Однако время для этого еще не настало. Дискуссия в коммунистическом движении только началась. Поднятые XX съездом проблемы — понимание демократии и социализма и их соотношение, перспективы революционных сил в быстро меняющемся мире, союзы с другими политическими течениями, обновление общества и международной жизни — не имели ответа. Указания XX съезда были лишь первым наброском. События в Польше и Венгрии показали, что изменились как отношения между социалистическими странами, так и их связи с другими социалистическими течениями в мире. Тольятти предсказывал, что коммунистическое движение придет к «полицентрической системе»[49]. Однако он встретил слабую поддержку.
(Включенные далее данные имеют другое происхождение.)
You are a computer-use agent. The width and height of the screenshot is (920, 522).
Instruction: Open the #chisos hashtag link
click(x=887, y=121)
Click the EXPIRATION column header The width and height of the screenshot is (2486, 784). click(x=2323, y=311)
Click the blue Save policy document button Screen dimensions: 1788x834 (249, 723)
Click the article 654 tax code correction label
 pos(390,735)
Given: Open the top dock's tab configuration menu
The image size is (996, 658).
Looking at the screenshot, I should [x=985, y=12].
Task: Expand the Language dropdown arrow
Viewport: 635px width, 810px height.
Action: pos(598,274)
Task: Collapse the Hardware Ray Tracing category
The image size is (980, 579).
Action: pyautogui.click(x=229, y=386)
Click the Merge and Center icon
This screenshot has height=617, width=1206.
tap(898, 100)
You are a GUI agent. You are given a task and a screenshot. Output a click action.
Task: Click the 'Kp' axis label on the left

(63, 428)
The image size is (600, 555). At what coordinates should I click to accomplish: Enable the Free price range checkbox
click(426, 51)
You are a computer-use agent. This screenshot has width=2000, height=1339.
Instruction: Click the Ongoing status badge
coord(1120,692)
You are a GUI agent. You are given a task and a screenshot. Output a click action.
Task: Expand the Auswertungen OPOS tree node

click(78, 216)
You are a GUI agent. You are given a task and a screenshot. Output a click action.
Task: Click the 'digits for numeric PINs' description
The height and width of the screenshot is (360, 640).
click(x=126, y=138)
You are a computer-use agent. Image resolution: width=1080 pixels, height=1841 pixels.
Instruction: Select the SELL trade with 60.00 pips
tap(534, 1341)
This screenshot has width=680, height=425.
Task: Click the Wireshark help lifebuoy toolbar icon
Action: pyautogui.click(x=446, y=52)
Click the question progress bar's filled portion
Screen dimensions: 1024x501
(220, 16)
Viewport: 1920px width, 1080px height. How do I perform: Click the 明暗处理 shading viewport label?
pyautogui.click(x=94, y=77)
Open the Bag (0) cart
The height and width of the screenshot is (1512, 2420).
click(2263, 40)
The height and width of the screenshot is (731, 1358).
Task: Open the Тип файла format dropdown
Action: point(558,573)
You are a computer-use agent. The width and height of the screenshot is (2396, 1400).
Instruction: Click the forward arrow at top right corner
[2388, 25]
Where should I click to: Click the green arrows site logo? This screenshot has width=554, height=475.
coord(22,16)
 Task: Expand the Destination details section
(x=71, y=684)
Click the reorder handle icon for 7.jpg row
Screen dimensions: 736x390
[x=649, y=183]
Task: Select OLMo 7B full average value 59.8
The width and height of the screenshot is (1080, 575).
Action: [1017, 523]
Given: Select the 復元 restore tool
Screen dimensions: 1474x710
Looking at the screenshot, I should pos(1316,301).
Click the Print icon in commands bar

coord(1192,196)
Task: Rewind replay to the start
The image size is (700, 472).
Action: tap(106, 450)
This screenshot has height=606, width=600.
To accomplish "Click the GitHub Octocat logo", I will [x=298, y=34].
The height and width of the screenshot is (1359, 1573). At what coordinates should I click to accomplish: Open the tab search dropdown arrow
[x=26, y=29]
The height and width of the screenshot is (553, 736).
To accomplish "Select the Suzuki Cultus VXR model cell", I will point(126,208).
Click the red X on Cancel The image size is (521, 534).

Во время событий 1956 г. внутри социалистической системы обрисовались три полюса: Москва, Пекин и Белград. Хрущев пытался /461/ действовать вместе с обеими другими столицами. Весной того года советско-югославские отношения переживали свой лучший период. После долгого перерыва возобновилось экономическое сотрудничество. В июне 1956 г. Тито совершил визит в СССР. Было опубликовано совместное заявление двух партий, в котором говорилось, что принципы, провозглашенные год назад в Белграде, универсальны для всех социалистических стран, а не только для СССР и Югославии[50]. Однако осуществлять их было трудно, так как советские руководители боялись, что влияние Тито на другие страны народной демократии вызовет центробежные тенденции, способные разрушить их союз в Восточной Европе. Между Москвой и Белградом тут же проявились разногласия по поводу оценки внутреннего положения в Венгрии (это вынудило Тито сказать, что, если бы к нему прислушались вовремя и удалили Ракоши, трагедии можно было бы избежать)[51]. Хотя Белград и согласился на вооруженное вмешательство, будапештская драма оставила горький след в отношениях двух правительств. Надь, укрывшийся в югославском посольстве, был арестован советскими властями, когда покинул свое убежище[52] (год спустя он был приговорен к смертной казни). Конечно, обиды и подозрения, накопившиеся за годы полемики, не рассеялись. Обвинения возобновились, потому что в советских руководящих кругах распространение югославских идей причислялось к основным причинам кризиса стран народной демократий[53].